[Records excerpted from a collection]
----------

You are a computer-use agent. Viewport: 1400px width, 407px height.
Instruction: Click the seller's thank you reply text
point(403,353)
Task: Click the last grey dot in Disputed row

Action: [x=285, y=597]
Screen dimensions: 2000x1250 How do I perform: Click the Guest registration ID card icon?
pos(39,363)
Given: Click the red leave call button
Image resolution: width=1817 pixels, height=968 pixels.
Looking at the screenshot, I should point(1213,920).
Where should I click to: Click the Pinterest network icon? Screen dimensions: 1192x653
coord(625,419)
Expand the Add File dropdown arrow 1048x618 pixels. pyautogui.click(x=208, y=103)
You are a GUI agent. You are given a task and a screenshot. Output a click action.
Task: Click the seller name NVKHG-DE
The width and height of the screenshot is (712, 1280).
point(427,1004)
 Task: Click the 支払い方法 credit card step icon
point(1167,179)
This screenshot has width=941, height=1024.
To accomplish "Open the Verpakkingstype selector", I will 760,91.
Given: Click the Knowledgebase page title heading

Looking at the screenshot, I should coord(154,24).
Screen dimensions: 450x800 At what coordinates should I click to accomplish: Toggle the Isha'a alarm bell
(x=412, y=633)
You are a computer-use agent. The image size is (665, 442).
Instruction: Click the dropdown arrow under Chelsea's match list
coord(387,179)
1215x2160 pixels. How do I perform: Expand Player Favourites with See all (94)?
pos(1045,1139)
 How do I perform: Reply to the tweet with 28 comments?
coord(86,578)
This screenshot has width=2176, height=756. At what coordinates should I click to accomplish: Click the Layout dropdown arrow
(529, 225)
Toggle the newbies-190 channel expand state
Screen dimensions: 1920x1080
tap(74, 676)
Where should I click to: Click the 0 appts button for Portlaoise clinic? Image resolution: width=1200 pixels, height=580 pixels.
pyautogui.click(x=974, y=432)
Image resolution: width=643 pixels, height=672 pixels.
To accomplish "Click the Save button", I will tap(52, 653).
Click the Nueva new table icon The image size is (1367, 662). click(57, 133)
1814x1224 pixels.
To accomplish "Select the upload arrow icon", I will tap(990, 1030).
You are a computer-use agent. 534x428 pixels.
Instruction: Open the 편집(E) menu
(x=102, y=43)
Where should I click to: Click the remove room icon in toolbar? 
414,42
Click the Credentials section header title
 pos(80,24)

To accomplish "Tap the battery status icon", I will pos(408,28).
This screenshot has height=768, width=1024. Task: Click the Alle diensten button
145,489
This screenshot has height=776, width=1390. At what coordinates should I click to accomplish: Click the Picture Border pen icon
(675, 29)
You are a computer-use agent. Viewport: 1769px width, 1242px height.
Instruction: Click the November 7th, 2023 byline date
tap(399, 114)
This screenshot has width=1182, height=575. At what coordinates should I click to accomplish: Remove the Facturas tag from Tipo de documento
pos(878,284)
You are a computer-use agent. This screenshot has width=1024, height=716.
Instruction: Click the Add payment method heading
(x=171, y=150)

----------

**What is required**
The records need to be copied exactly, with no line left out.

**Solution**
You are a computer-use agent. Viewport: 1400px width, 407px height.
Instruction: Click the seller's thank you reply text
point(403,353)
Task: Click the last grey dot in Disputed row

Action: [x=285, y=597]
Screen dimensions: 2000x1250 How do I perform: Click the Guest registration ID card icon?
pos(39,363)
Given: Click the red leave call button
Image resolution: width=1817 pixels, height=968 pixels.
Looking at the screenshot, I should point(1213,920).
Where should I click to: Click the Pinterest network icon? Screen dimensions: 1192x653
coord(625,419)
Expand the Add File dropdown arrow 1048x618 pixels. pyautogui.click(x=208, y=103)
You are a GUI agent. You are given a task and a screenshot. Output a click action.
Task: Click the seller name NVKHG-DE
The width and height of the screenshot is (712, 1280).
point(427,1004)
 Task: Click the 支払い方法 credit card step icon
point(1167,179)
This screenshot has width=941, height=1024.
To accomplish "Open the Verpakkingstype selector", I will 760,91.
Given: Click the Knowledgebase page title heading

Looking at the screenshot, I should coord(154,24).
Screen dimensions: 450x800 At what coordinates should I click to accomplish: Toggle the Isha'a alarm bell
(x=412, y=633)
You are a computer-use agent. The image size is (665, 442).
Instruction: Click the dropdown arrow under Chelsea's match list
coord(387,179)
1215x2160 pixels. How do I perform: Expand Player Favourites with See all (94)?
pos(1045,1139)
 How do I perform: Reply to the tweet with 28 comments?
coord(86,578)
This screenshot has width=2176, height=756. At what coordinates should I click to accomplish: Click the Layout dropdown arrow
(529, 225)
Toggle the newbies-190 channel expand state
Screen dimensions: 1920x1080
tap(74, 676)
Where should I click to: Click the 0 appts button for Portlaoise clinic? Image resolution: width=1200 pixels, height=580 pixels.
pyautogui.click(x=974, y=432)
Image resolution: width=643 pixels, height=672 pixels.
To accomplish "Click the Save button", I will tap(52, 653).
Click the Nueva new table icon The image size is (1367, 662). click(57, 133)
1814x1224 pixels.
To accomplish "Select the upload arrow icon", I will tap(990, 1030).
You are a computer-use agent. 534x428 pixels.
Instruction: Open the 편집(E) menu
(x=102, y=43)
Where should I click to: Click the remove room icon in toolbar? 
414,42
Click the Credentials section header title
 pos(80,24)

To accomplish "Tap the battery status icon", I will pos(408,28).
This screenshot has height=768, width=1024. Task: Click the Alle diensten button
145,489
This screenshot has height=776, width=1390. At what coordinates should I click to accomplish: Click the Picture Border pen icon
(675, 29)
You are a computer-use agent. Viewport: 1769px width, 1242px height.
Instruction: Click the November 7th, 2023 byline date
tap(399, 114)
This screenshot has width=1182, height=575. At what coordinates should I click to accomplish: Remove the Facturas tag from Tipo de documento
pos(878,284)
You are a computer-use agent. This screenshot has width=1024, height=716.
Instruction: Click the Add payment method heading
(x=171, y=150)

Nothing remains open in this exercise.